On the average it takes 3.2 barrels of water for every barrel of bitumen extracted in Alberta oilsands projects.

Because of this the sight of struggling ducks on tarry settling ponds has become the symbol of open pit oilsands mining, a process common among 20% of the Alberta oilsands projects. But ducks are quacking happily about a new waterless process developed by a MCW Energy Group Limited (TSXV: MCW), a Canadian company about to complete its first pilot project in Utah.keycomponents

Bitumen’s viscosity and sand’s refractory properties conspire against oilsand producers. On the one hand, bitumen is extremely viscous at room temperature:  try taking the asphalt out the pavement with a tablespoon. On the other hand, sand has tremendous packing and insulating properties:  it is hard to get heat to penetrate into a layer of sand.

Paradoxically it is easy, though time consuming, to separate bitumen from sand and clay:  dump a gallon of gasoline in a bucket full of oilsands, stir, wait a very long time to dissolve the bitumen, stir again, wait some more, and then decant the sand from the dissolved bitumen, evaporate the gasoline—keep away from open flames. But it proves a lot harder to make money from it and not singe your eyebrows irrevocably.

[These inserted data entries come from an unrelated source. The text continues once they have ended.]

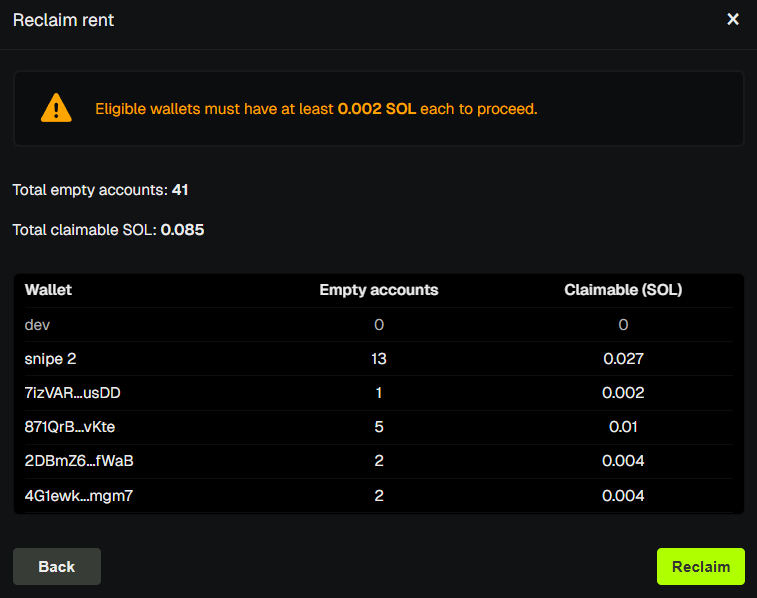Click the empty accounts count 13
Image resolution: width=757 pixels, height=598 pixels.
pos(378,359)
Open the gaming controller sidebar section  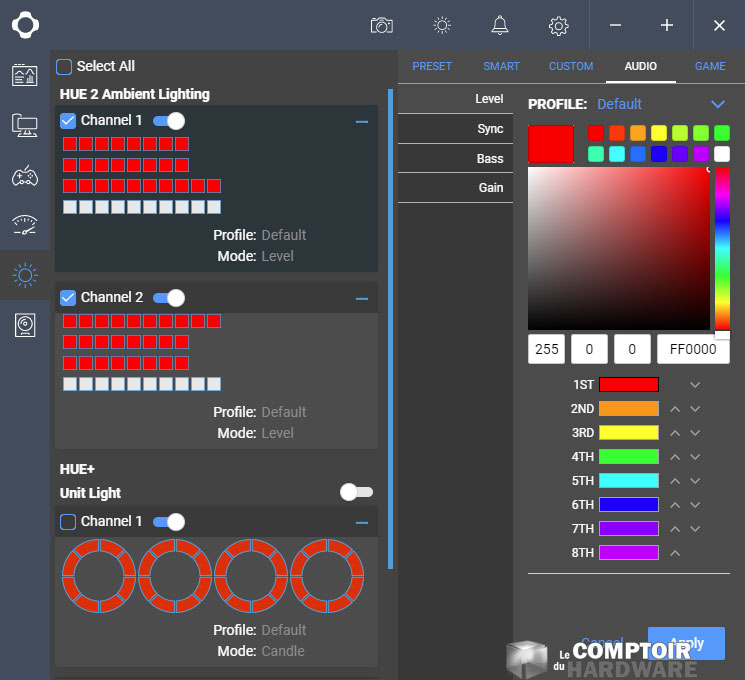click(x=25, y=176)
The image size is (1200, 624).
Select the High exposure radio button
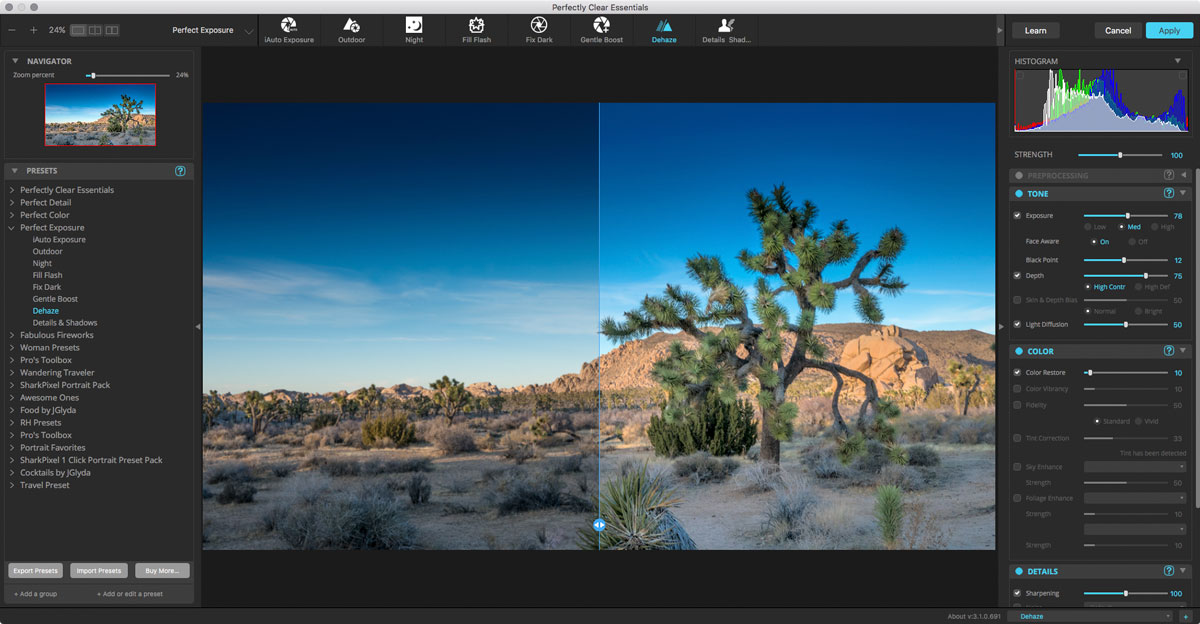[x=1155, y=227]
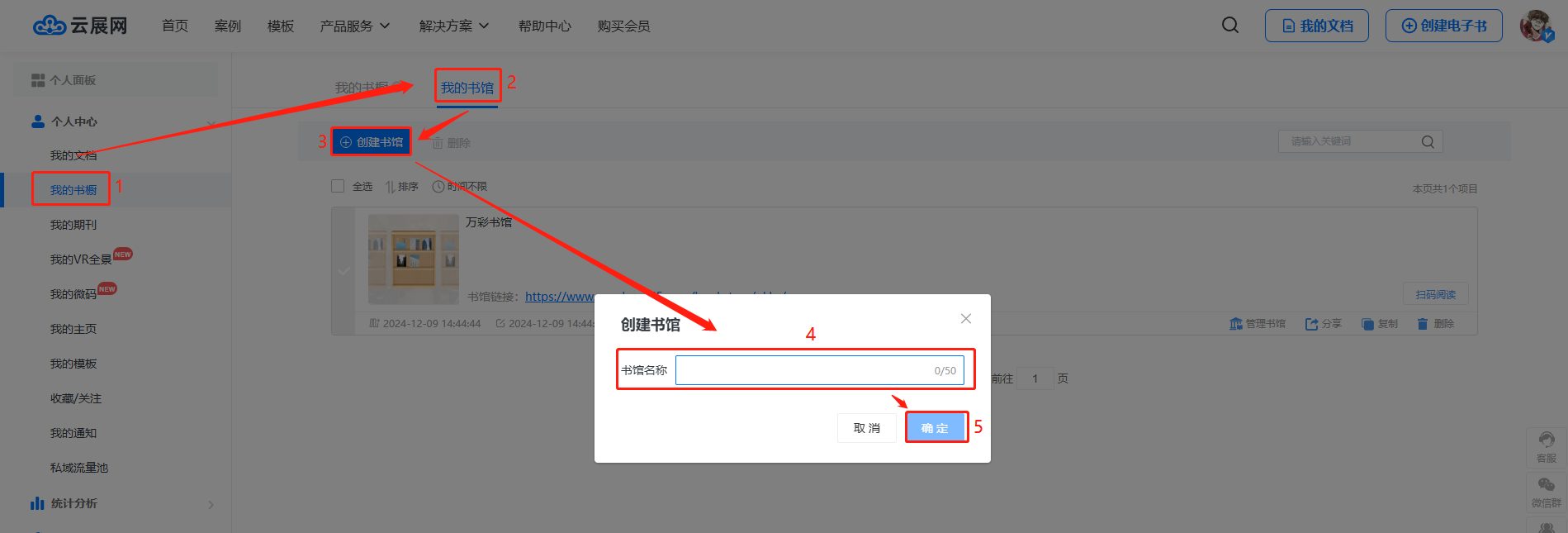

It’s easier to first soften up and float the bitumen with hot water, lots of hot water, followed by separation steps that include the use of an organic diluent (naphtha). This demands massive investments. In the oilsands narrative the economic threshold is $40 a barrel.  But what if new technology could eliminate water usage?

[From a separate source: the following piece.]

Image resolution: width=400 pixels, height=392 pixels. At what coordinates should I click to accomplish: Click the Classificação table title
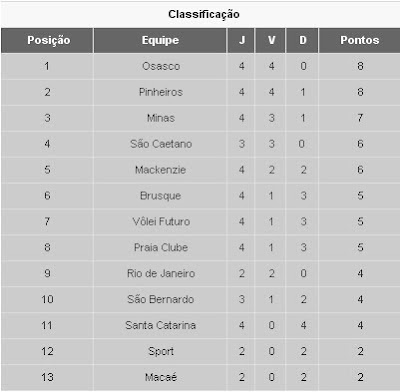(x=204, y=14)
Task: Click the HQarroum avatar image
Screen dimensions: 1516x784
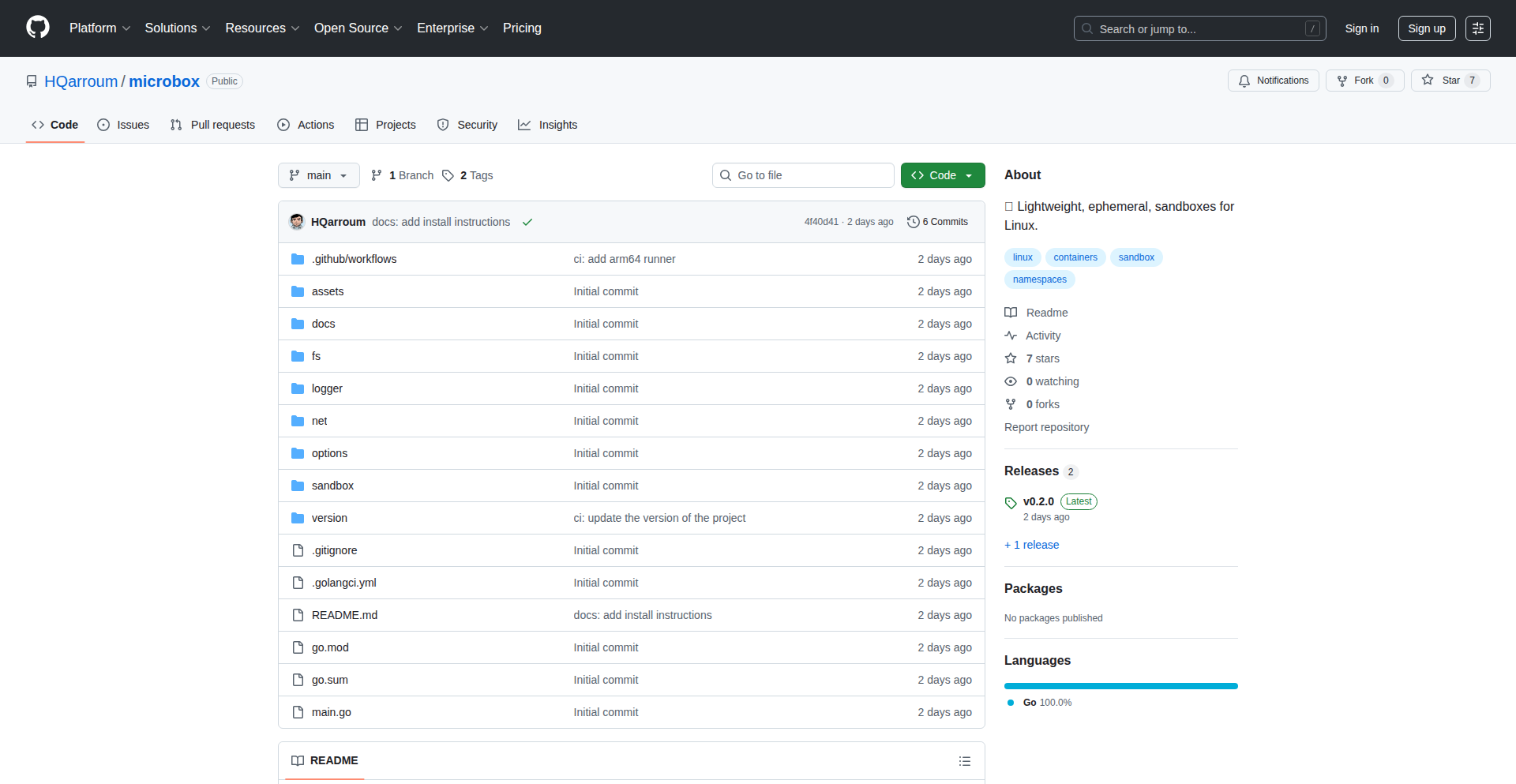Action: click(x=297, y=222)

MCW has taken the gasoline and bucket principle to new heights in technical mastery.  Their patented process describes a new solvent and mixing strategies to completely dissolve bitumen. They replaced the bucket with a giant column (more or less a pipe) and found a way to push oilsand slurry from the bottom of the column while the solvent flows from the top. As the slurry moves up the column it mixes with the solvent on its way down, which permits a near complete dissolution of the bitumen.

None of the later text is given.